Adapun, saat ini, Freeport tengah mengerjakan desain perekayasaan awal (Front End Engineering Design/FEED)smelter itu. Freeport juga berupaya untuk mengejar pembiayaan, komersial dan pengaturan mitra potensial untuk proyek smelter tersebut.
Targetnya, smelter itu selesai dibangun lima tahun sejak transaksi divestasi selesai. Desember lalu, Inalum membayar US$ 3,85 miliar untuk memiliki 51% saham PT Freeport Indonesia. Perinciannya sebanyak US$ 3,5 miliar dialokasikan untuk pembayaran 40% hak partisipasi Rio Tinto dan US$ 350 juta untuk Indocopper. Adapun, pendanaan untuk membayar saham itu berasal dari dana obligasi sebesar US$ 4 miliar.
Dengan divestasi itu, Freeport pun mendapatkan Izin Usaha Petambangan Khusus (IUPK) hingga 2041 dengan satu kali perpanjangan di tahun 2031. Dalam IUPK tersebut, tarif pajak penghasilkan perusahaan 25%, pajak laba 10% atas laba bersih dan royalti 4% untuk tembaga, 3,75% untuk emas, dan 3,25% untuk perak.

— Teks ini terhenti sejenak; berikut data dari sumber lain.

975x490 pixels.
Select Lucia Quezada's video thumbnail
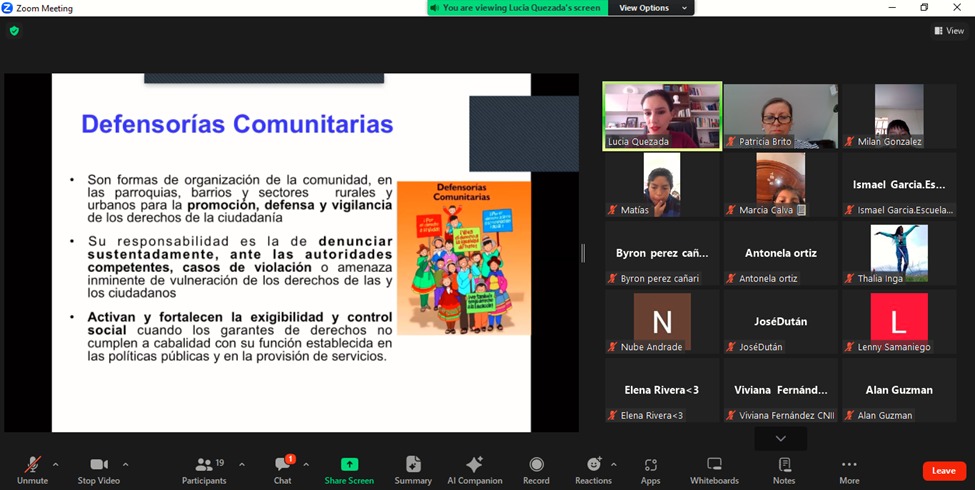tap(662, 115)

IUPK juga mewajiban Freeport untuk membayar bea ekspor konsentrat sebesar 5%, namun bea itu akan turun menjadi 2,5% ketika pembangunan smelter sudah melebihi 30%. Lalu, Freeport akan dibebaskan bea ekspor ketika kemajuan pembangunan smelter melebihi 50%.
Sementara itu, Freeport sedang dalam tahap akhir menambang tambang terbuka Grasberg, dan akan masuk transisi ke tambang bawah tanah Grasberg Block Cave (GBC) pada paruh pertama tahun ini. Ini membuat penerimaan Freeport berkurang, sehingga tidak membagikan dividen dalam dua tahun.

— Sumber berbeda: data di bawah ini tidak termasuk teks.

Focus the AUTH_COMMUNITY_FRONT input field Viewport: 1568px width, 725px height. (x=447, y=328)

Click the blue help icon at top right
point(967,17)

Di sisi lain, Head of Corporate Communication and Government Relations Inalum Rendi Achmad Witular mengatakan perusahaannya tidak akan mengeluarkan dana untuk pembangunan smelter. “Pendanaan untuk smelter akan diambil dari internal PT Freeport Indonesia. Jadi Inalum tidak menyetor atau mengeluarkan dana baru untuk pembuatan smelter,” ujar dia. (Sumber : Babe)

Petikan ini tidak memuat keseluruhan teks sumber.